On Thu, 1 Jul 2004, Kenneth Gonsalves wrote:
> On Tuesday 29 June 2004 07:19 pm, Phil Endecott wrote:
> > Kenneth Gonsalves <lawgon@thenilgiris.com> wrote:
> > > in my app i have a table where the id serves as a foreign key for
> > > one or more other tables. if i want to delete a row in the table,
> > > i currently search the other tables where this table is referenced
> > > to see if the row is in use - and then, if not in use, permit
> > > deletion.
>
> > > Now if i want the delete button in my app to be disabled whenever
> > > a row that is in use is selected, searching the database every time
> > > would dramatically slow down the app.
> >
> > Basically you do have to do this search. But it won't be too slow if you
> > create an index on the foreign key.
>
> pity. thought postgres would have some function like 'in_use' to tell when a
> row that is used as a foreign key is in actual use and hence cannot be
> deleted. surely, in a database of millions of records, it wouldnt have search
> them all to find if the row is in use? in my case the id field serves as a
Well, it's kind of a losing proposition either way.

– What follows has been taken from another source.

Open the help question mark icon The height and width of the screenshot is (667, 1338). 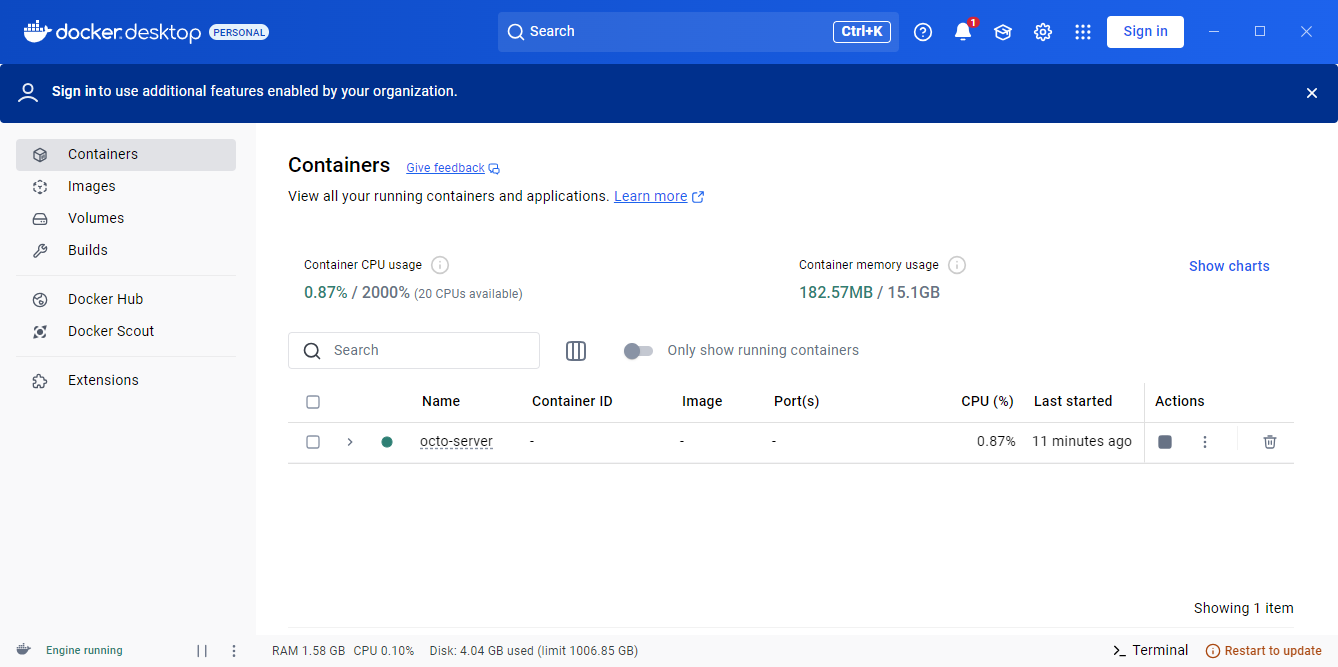click(923, 32)

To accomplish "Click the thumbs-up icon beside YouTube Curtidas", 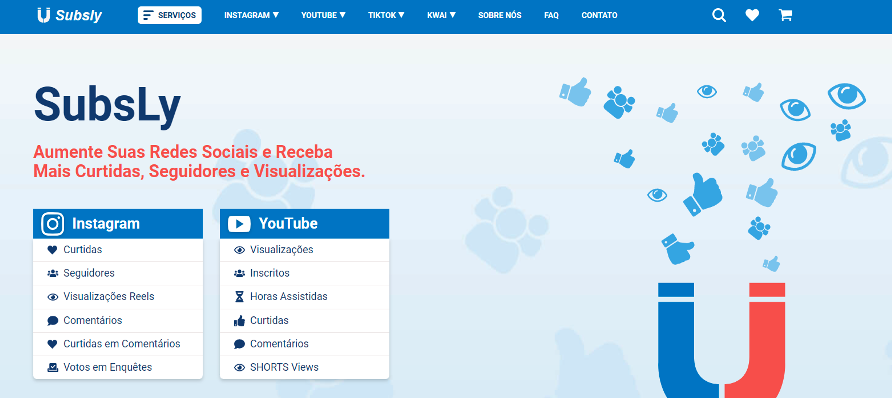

One way (the one we take right now) involves checking rows on the fktable
on pk update/delete which is hoped to be fast if the user creates
appropriate indexes but has issues if that plan isn't fast.
The other would probably involve trying to keep track of known in_use.
There are some problems there however in knowing what that value should
be. For example after a delete of a row in the fktable, do you know what
in_use is on its referenced row without finding all things that reference
it and checking them (and what about seeing or locking stuff for
concurrent transactions?) You can use a known in_use vs unknown in_use vs
known not in use style value to get around that, but then I think there'd
still be issues in guaranteeing the correct semantics and I think rows
may often end up in unknown state at which point you scan anyway.